» **Problem to solve**: Express the lines of the listing below, from the line containing "How do I perform: Open" through the end of the listing, as a JSON list of strings with one string per line, leaving out blank lines and the pictures.

>> start Raw data

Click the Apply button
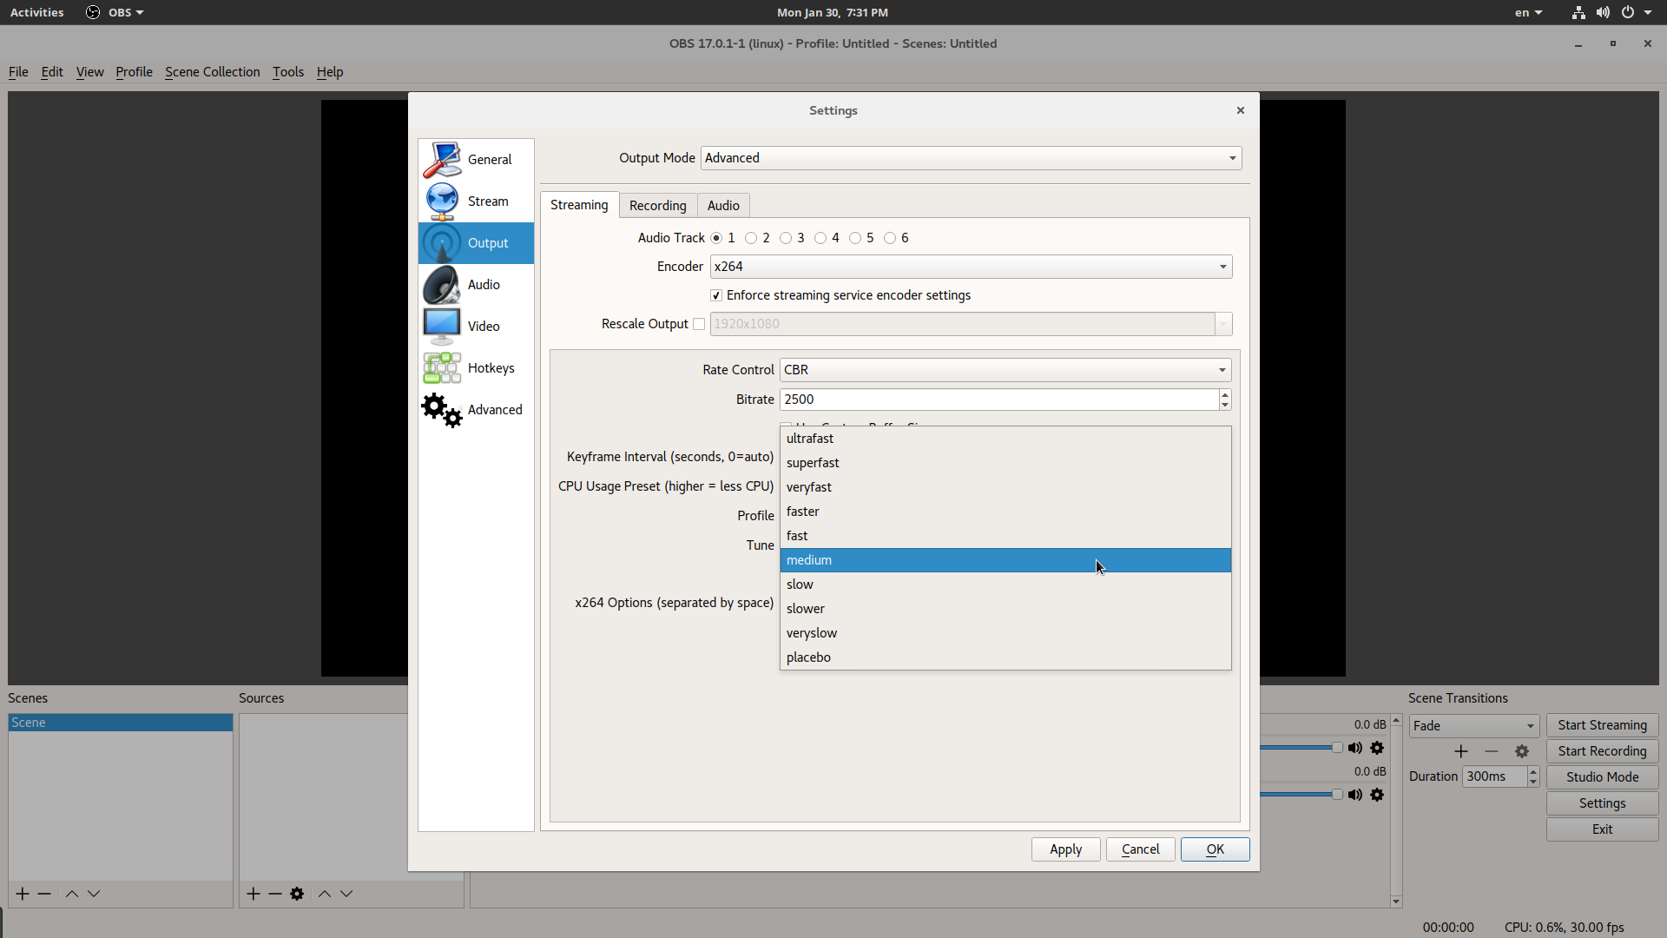Image resolution: width=1667 pixels, height=938 pixels. [x=1065, y=849]
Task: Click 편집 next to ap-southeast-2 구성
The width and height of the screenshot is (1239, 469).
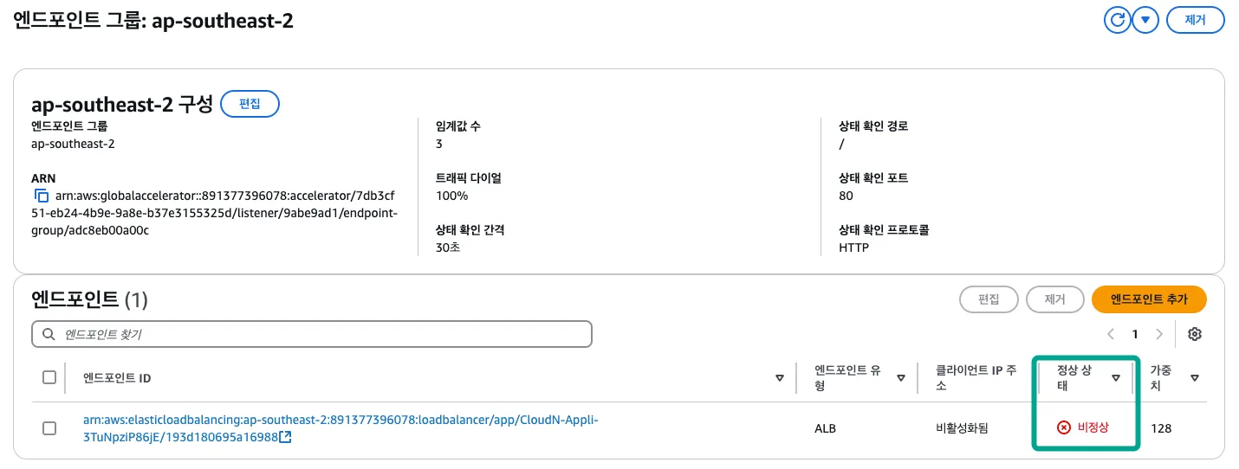Action: pyautogui.click(x=250, y=104)
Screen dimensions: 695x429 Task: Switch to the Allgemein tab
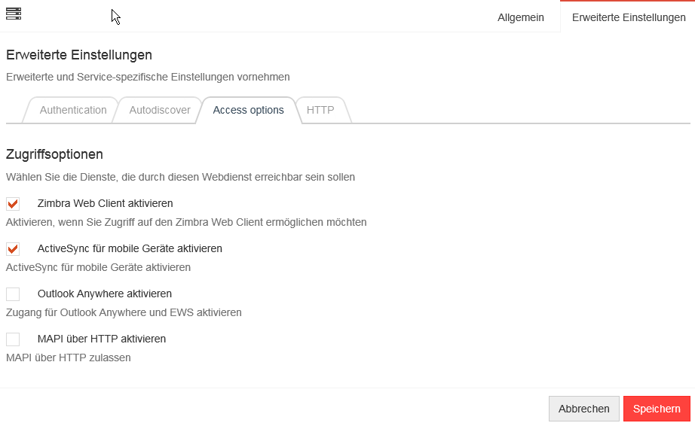[520, 17]
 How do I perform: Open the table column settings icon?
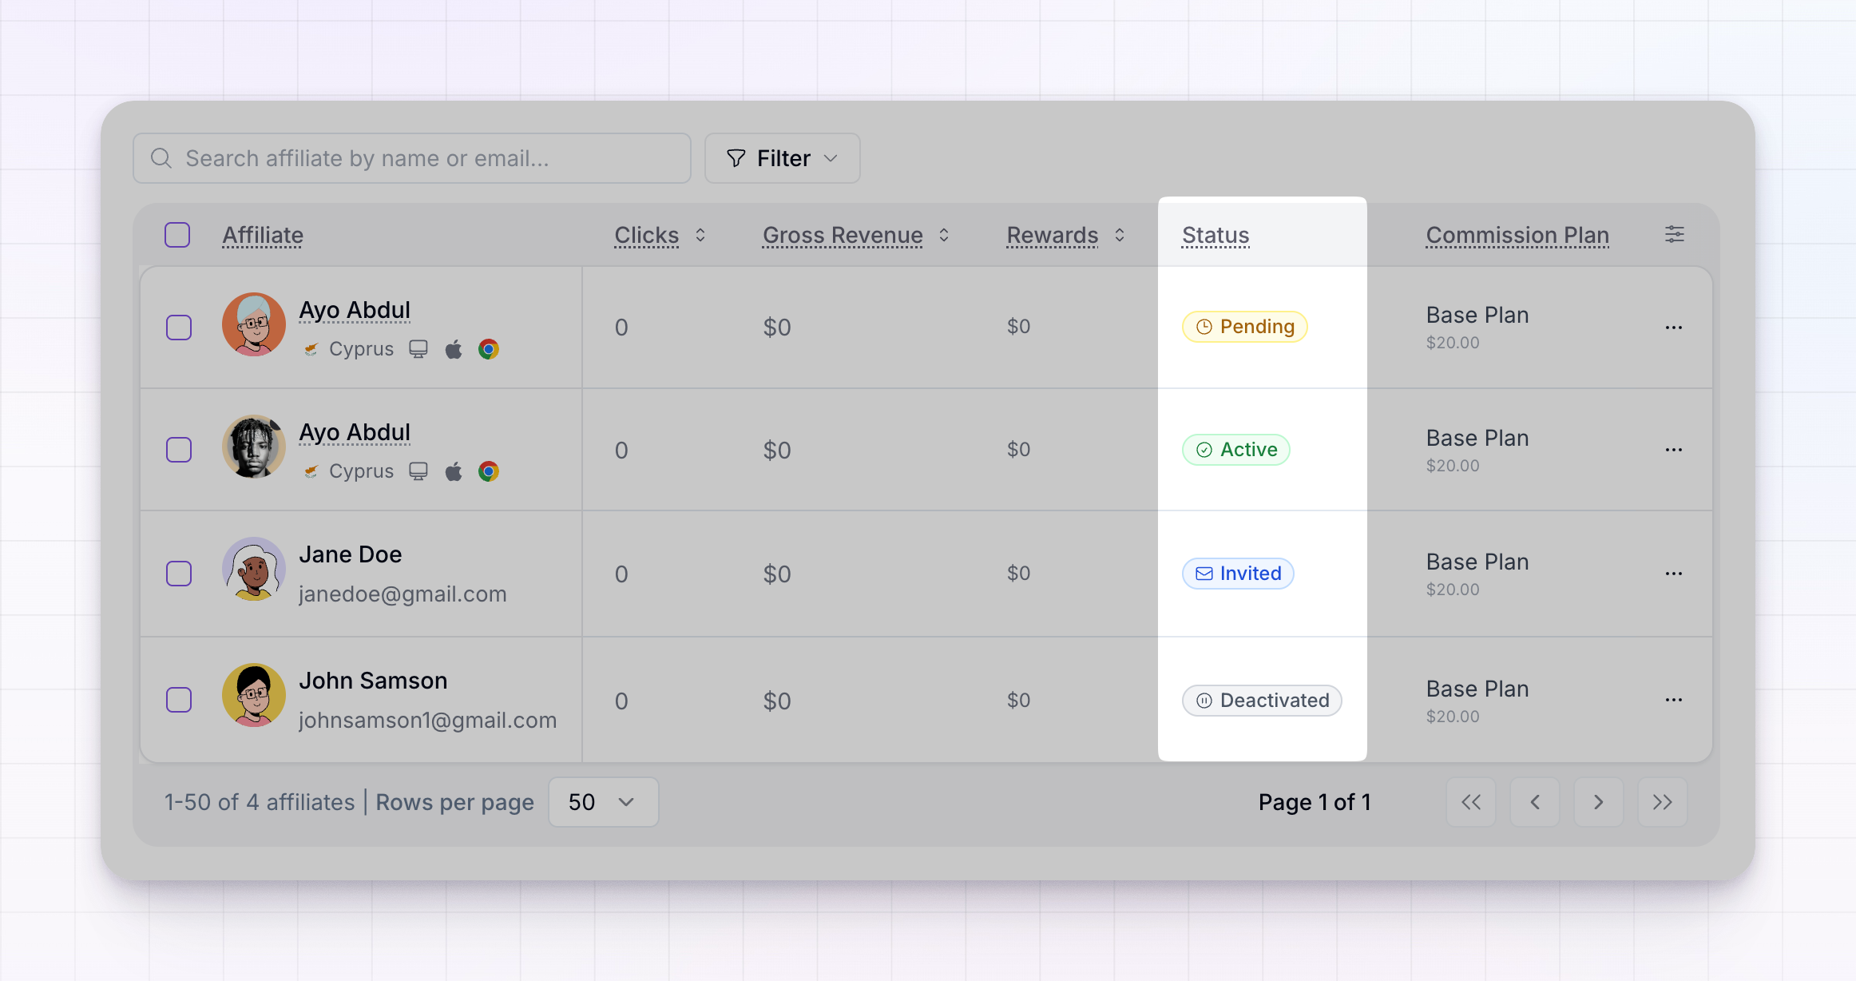1674,234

>> end Raw data

» **Exercise solution**:
[
  " How do I perform: Open the table column settings icon?",
  "1674,234"
]